### DATA SHOWN
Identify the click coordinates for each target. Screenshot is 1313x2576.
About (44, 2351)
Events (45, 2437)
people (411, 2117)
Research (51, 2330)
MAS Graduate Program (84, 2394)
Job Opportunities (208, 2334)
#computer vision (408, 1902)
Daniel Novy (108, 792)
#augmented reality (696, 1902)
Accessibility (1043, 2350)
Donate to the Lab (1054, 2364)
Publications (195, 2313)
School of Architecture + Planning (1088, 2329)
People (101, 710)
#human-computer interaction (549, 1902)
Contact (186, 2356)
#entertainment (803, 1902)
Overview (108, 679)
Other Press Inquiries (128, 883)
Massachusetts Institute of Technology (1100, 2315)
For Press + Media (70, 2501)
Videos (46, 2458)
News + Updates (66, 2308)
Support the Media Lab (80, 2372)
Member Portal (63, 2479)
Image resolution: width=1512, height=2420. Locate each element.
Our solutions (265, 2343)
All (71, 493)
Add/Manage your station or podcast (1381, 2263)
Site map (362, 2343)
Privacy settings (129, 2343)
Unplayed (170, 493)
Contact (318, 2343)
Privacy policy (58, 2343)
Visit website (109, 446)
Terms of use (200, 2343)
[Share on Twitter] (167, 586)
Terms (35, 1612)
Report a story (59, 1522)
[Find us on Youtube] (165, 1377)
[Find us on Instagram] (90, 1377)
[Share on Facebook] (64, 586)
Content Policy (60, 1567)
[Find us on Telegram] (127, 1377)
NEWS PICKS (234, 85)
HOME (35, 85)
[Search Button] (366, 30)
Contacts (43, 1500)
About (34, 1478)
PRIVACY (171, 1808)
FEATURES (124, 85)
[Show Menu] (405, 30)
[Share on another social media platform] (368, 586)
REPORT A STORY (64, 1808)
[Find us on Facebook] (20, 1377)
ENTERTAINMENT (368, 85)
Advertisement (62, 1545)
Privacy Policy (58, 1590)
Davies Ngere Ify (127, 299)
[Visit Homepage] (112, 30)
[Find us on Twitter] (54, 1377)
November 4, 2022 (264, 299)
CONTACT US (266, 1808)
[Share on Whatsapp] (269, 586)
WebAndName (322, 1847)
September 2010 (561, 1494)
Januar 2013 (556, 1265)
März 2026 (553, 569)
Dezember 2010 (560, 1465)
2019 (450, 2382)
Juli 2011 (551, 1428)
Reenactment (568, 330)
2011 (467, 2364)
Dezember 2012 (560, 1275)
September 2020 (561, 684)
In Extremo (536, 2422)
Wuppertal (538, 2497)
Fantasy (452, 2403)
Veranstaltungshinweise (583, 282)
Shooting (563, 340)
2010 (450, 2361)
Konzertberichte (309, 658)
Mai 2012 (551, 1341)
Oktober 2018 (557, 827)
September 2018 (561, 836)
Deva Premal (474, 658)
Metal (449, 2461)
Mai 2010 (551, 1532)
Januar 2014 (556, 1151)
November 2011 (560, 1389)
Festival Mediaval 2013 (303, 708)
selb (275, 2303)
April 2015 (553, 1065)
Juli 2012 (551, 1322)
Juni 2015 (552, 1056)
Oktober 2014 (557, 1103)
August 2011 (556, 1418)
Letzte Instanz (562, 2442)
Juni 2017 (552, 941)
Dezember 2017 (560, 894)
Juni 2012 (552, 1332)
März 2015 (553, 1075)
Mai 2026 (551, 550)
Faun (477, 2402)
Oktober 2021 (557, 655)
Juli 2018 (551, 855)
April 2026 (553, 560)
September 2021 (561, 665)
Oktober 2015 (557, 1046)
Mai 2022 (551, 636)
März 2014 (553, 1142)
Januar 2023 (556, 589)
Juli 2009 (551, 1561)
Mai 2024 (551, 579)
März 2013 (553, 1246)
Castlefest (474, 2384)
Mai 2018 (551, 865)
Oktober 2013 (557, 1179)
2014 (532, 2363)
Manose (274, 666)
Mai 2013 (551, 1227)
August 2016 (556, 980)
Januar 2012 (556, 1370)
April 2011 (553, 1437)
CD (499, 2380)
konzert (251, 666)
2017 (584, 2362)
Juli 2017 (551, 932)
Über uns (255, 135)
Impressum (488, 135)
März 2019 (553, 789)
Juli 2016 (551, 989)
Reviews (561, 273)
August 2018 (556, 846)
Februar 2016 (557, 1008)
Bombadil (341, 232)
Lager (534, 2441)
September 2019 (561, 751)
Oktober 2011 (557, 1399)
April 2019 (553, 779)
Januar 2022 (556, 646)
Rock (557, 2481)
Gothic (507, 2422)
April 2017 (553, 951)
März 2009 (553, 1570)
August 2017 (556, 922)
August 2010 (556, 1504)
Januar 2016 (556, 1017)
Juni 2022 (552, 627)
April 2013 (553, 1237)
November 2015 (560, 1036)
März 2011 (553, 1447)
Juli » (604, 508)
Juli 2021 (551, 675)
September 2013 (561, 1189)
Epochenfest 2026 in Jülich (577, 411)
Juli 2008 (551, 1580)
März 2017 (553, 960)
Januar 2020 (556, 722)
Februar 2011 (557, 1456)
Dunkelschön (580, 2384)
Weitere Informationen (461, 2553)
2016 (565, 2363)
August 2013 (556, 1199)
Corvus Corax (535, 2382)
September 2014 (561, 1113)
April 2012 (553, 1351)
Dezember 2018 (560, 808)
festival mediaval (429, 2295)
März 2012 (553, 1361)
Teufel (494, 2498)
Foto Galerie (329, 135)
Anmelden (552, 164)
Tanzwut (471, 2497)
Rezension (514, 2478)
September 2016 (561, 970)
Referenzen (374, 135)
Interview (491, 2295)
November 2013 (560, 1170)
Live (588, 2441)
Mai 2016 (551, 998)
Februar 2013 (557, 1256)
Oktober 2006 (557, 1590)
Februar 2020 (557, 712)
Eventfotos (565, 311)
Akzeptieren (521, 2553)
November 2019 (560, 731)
######
**HOW TO COMPLETE THIS TASK**
Restate word for word the lines above, beginning at the first one and ending at the line that carries "Accessibility (1043, 2350)".

**ANSWER FOR THIS EXERCISE**
Identify the click coordinates for each target. Screenshot is 1313x2576.
About (44, 2351)
Events (45, 2437)
people (411, 2117)
Research (51, 2330)
MAS Graduate Program (84, 2394)
Job Opportunities (208, 2334)
#computer vision (408, 1902)
Daniel Novy (108, 792)
#augmented reality (696, 1902)
Accessibility (1043, 2350)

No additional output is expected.